Rasa sakit yang diakibatkan oleh diri sendiri ini semakin membingungkan ketika kita mempertimbangkan peluang yang ada di musim ini bagi klub yang berada di posisi Spurs. Empat klub yang berada tepat di atas mereka telah kalah dalam 29 pertandingan sejauh ini dan tampaknya penghitungan poin yang diperlukan untuk mengamankan tempat keempat mungkin berada di bawahangka patokan biasa sebesar 70. Wolves telah mencetak 24 gol. Arsenal belum pernah mencetak lebih dari satu gol dalam satu pertandingan sejak Boxing Day. Manchester United adalah klub yang sangat tidak bahagia dan tidak bisa berhenti bermain imbang 1-1. West Ham hanya memenangkan lima dari 14 pertandingan terakhirnya di Premier League.

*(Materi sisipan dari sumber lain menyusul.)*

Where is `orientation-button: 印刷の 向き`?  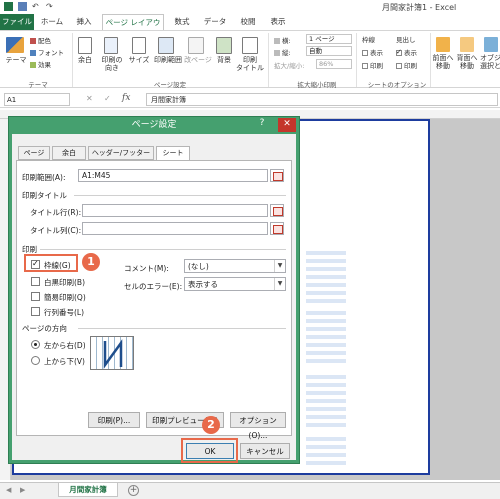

Bahkan saat ini, Spurs punya peluang. Mengalahkan Wolves dan Southampton akan menempatkan mereka di posisi keempat. Meski begitu, ada yang berpendapat bahwa Spurs tidak pantas membalasnyamemilikikesempatan itu, bagian dari apa yang membuat klub benar-benar sukses adalah memiliki kemampuan untuk menjadi lebih dari sekedar bagian mereka ketika mereka membutuhkannya dan menggali kemenangan tersebut. Itulah “mentalitas pemenang” yang dimaksud Conte – dibandingkan memiliki kemampuan untuk menembus dinding bata atau apa pun yang literal – dan 'pantas' tidak termasuk dalam hal tersebut, terutama jika Anda diberikan peluang-peluang ini dan menolaknya.
Namun ketika masalahnya hampir terjadi pada semua orang dan segalanya serta biaya regenerasi terlalu tinggi, bagaimana Anda bisa mulai membangunnya kembali? Conte sendiri hanya bisa menutup-nutupi kesenjangan tersebut dan memiliki stadion baru termewah di Inggris tidak berarti apa-apa jika para pemainnya tidak tampil bagus, selain itu juga menjadi pengingat visual yang sangat mahal tentang cita-cita klub. 'Spursiness' mungkin bagus untuk dijadikan bahan tertawaan di kalangan suporter lain, dan mungkin bisa menjadi penutup bagi mereka yang ada di dalam klub yang terus-menerus membuat keputusan buruk, tapi itu tidak nyata dan masalah struktural yang membuat penggunaannya tidak ada di mana-mana. masalah ini hampir terselesaikan dibandingkan yang pernah terjadi selama tiga dekade terakhir.